[Pipet Devel] toolkit and data access/storage

Carlos Maltzahn carlosm at moet.cs.colorado.edu
Thu Jan 21 20:12:32 EST 1999


Jeff Bizzaro wrote:
    
    Again, we are going with distributed Python objects via Paos.  
    But the "query" or command language used is something I haven't
    thought much about.  We do want the XML that is returned to be
    something the client can handle.  For example, the client asks
    (queries) the Gatekeeper for a Chao-Fasman prediction of protein
    secondary structure.  It should get something back that can be
    displayed by that client, or the client may have to pass the info
    along to another client.  In any case, the data has to be of the
    type that has a client in existence for it.

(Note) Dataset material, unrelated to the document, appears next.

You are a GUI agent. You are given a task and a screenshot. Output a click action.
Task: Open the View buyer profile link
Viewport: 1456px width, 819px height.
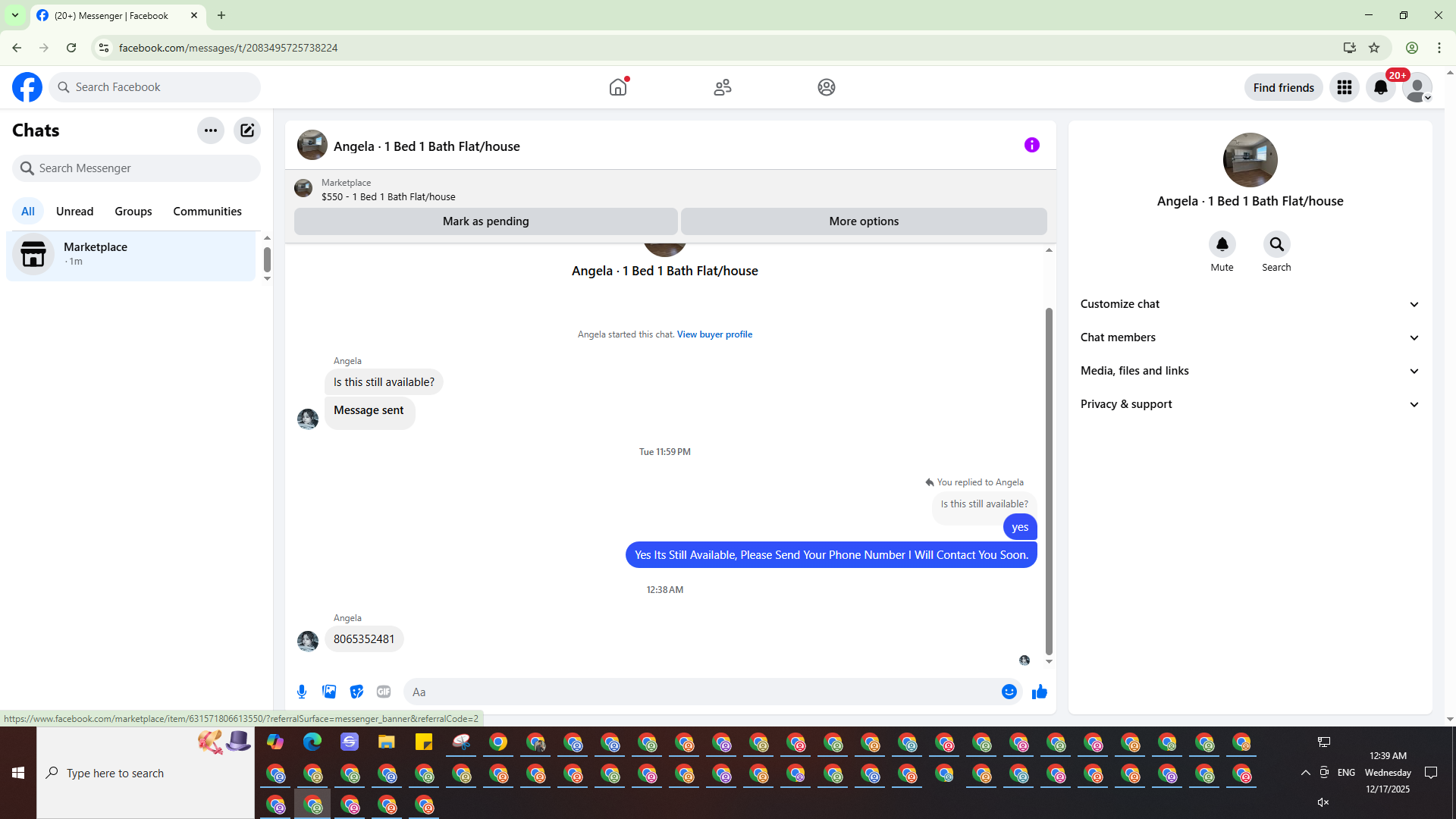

Paos does have a (pretty ad-hoc) query language. The README in the
distribution contains a terse description/definition.
(ftp://ftp.cs.colorado.edu/users/carlosm/README.paos). Results are Python
objects. The client module and the base classes for schema definitions are
optimized for reducing object serialization overhead. The result of a
query are objects that match the query and all "primitive objects" such as
strings and numbers that are values of instance variables. Pointers to
other objects are internally represented as object IDs in the form of
strings. They are transparently loaded from the server as the user
references them. The client maintains a local cache so that re-references
of attributes that point to other objects don't cause any client/server
traffic. Cache consistency depends on the use of notification services.
Objects that are received via notifications are written into the same
cache. Thus, one can maintain very tight cache consistency by
appropriately defining notification requests. But notification requests
also allow you to limit the scope of cache consistency to a few relevant
objects.

I'm not sure how Paos should communicate with the actual tools (in the
case people agree to use it as "gatekeeper"). I personally don't like CGI
because of it's unflexible fork-request-once-response-once-terminate
assumption. I suspect these tools are running for a longer time period and
we would like to be able to find out about their state. On the other
hand it's probably not a good idea to run them natively in Paos
because of their size, no? What are people's thoughts about this?